### [Work required]
Count the lines below that contain the string "bring", matching case exactly. Reply with the number alone.

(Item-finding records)
=======

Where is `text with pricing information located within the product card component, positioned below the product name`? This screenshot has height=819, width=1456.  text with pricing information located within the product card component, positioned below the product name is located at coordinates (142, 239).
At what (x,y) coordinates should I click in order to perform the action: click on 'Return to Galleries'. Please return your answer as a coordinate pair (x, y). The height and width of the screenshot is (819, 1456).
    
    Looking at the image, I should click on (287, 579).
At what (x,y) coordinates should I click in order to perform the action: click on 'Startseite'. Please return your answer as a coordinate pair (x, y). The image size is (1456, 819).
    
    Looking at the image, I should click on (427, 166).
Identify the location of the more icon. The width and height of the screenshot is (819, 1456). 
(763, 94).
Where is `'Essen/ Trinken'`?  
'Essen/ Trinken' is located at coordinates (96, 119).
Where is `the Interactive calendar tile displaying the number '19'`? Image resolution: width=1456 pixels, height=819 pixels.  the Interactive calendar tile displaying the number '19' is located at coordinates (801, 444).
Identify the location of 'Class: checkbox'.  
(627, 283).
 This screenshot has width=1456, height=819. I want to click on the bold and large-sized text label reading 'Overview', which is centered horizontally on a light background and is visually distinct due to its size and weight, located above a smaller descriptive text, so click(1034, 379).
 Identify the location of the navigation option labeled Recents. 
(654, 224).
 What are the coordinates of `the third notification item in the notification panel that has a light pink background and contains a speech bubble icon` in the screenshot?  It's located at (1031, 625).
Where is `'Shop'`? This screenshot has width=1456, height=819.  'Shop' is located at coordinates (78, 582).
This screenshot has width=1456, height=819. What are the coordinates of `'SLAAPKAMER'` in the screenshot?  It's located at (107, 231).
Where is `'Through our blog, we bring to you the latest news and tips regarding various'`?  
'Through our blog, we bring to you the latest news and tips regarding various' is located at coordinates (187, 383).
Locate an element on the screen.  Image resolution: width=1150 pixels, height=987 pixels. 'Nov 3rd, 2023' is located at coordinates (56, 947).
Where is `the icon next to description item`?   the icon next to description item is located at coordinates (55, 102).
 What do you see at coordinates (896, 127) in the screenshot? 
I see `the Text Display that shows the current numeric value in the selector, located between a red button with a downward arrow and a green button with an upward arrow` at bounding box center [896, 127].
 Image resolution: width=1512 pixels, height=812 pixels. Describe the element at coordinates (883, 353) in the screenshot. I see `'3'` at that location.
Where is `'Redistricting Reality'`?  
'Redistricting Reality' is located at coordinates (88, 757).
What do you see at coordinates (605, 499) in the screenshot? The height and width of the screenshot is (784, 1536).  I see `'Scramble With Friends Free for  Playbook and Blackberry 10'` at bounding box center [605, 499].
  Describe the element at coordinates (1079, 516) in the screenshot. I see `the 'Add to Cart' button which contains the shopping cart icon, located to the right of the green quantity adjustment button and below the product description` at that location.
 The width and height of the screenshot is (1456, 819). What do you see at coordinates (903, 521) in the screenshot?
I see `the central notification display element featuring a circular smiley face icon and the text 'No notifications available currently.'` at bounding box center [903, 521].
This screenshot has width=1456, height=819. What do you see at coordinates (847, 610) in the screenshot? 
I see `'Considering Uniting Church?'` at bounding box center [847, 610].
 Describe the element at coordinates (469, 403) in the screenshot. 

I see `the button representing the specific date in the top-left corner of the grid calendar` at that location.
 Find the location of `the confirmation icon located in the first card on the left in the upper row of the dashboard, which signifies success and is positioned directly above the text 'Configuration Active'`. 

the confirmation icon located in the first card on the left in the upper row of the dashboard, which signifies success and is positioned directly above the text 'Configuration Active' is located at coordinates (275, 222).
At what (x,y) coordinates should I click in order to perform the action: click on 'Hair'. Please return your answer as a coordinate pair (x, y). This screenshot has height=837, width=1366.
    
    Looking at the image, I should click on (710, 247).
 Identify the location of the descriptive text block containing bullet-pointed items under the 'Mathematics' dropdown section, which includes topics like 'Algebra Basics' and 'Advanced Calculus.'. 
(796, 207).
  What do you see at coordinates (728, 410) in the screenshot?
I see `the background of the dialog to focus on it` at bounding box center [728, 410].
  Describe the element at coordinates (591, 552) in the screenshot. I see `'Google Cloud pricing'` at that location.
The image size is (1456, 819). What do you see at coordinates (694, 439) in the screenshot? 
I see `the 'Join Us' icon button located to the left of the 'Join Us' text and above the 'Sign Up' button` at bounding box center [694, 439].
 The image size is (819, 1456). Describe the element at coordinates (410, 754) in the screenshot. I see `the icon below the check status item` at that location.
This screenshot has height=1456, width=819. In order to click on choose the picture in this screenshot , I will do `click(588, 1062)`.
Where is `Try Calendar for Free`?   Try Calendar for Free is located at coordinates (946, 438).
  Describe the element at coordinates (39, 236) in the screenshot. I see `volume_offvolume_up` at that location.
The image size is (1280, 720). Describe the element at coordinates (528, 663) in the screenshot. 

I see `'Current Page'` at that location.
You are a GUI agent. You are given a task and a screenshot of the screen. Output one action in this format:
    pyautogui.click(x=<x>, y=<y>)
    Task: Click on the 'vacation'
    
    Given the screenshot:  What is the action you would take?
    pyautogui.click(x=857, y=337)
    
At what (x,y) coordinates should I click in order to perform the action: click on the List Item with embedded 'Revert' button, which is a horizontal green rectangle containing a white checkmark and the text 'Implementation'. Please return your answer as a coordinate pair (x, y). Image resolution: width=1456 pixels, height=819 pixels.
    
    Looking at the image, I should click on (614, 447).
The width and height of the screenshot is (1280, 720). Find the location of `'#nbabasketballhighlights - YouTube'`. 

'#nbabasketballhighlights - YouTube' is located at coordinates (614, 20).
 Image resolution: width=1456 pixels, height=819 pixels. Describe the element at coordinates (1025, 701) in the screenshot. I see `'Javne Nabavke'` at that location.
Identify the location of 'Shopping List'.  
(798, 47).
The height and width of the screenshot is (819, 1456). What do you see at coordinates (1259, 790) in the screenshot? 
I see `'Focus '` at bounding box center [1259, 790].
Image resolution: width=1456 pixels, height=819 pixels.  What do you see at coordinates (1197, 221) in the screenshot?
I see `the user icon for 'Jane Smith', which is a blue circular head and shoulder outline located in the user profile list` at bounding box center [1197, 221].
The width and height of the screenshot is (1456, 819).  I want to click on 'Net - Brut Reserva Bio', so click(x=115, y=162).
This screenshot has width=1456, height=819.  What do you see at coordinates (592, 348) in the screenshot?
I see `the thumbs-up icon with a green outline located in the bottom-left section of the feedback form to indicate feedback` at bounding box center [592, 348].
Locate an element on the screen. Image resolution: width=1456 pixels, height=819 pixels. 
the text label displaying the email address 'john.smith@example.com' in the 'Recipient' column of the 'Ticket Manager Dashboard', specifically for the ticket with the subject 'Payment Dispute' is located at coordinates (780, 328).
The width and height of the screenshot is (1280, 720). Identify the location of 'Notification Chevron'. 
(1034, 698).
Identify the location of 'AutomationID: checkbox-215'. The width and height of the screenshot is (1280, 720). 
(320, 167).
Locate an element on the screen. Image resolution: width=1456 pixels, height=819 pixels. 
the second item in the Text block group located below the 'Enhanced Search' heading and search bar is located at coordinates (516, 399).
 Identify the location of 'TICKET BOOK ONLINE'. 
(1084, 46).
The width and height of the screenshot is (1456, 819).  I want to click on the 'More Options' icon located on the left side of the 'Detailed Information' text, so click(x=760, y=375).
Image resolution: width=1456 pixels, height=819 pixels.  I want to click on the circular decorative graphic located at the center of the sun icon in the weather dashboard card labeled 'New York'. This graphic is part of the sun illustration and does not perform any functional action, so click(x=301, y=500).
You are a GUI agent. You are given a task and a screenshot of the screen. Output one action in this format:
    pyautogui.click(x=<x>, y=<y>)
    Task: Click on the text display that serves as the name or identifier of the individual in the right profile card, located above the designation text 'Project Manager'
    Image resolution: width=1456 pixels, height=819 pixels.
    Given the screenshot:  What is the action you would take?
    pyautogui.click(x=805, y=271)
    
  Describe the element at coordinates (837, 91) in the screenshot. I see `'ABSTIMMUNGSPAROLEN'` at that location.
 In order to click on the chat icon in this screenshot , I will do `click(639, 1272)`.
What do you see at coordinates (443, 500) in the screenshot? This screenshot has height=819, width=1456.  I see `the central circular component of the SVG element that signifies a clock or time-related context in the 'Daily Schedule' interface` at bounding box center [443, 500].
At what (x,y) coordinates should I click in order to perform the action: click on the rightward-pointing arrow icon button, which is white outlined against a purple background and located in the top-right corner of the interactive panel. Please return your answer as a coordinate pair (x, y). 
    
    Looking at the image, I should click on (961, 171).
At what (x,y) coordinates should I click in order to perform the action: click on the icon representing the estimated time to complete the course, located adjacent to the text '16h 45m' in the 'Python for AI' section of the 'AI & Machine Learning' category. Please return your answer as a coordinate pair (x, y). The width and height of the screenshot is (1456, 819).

=======

### [Task response]
2